___ Information supplied ___
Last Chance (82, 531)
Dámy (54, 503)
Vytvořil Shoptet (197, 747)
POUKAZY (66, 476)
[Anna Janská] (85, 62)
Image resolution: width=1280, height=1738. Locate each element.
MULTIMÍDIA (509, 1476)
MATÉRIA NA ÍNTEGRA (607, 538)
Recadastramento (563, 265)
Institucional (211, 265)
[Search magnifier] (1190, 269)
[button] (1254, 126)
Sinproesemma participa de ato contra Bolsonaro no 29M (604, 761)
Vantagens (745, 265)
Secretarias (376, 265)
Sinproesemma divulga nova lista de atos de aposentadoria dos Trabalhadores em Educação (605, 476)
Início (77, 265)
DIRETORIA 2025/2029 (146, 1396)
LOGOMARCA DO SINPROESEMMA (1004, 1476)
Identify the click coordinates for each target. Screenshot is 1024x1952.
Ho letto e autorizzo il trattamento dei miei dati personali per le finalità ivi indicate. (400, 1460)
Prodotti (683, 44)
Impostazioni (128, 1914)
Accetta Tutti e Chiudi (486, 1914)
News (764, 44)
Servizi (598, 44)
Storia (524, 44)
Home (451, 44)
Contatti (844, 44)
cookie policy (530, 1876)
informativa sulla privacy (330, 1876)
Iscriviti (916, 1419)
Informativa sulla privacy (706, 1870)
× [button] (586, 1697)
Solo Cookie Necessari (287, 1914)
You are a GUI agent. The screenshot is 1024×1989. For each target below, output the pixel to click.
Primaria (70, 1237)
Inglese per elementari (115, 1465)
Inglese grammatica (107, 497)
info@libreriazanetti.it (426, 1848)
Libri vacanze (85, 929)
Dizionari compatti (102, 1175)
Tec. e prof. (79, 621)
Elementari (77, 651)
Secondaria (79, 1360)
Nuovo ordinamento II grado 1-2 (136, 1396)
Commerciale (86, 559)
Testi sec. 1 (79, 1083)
___
Find every line in the records that uses the string "target", then copy it.

• _Problem solution_
Identify the click coordinates for each target. Screenshot is 1024x1952.
You are a GUI agent. The screenshot is 1024×1989. For each target below, output the pixel to click.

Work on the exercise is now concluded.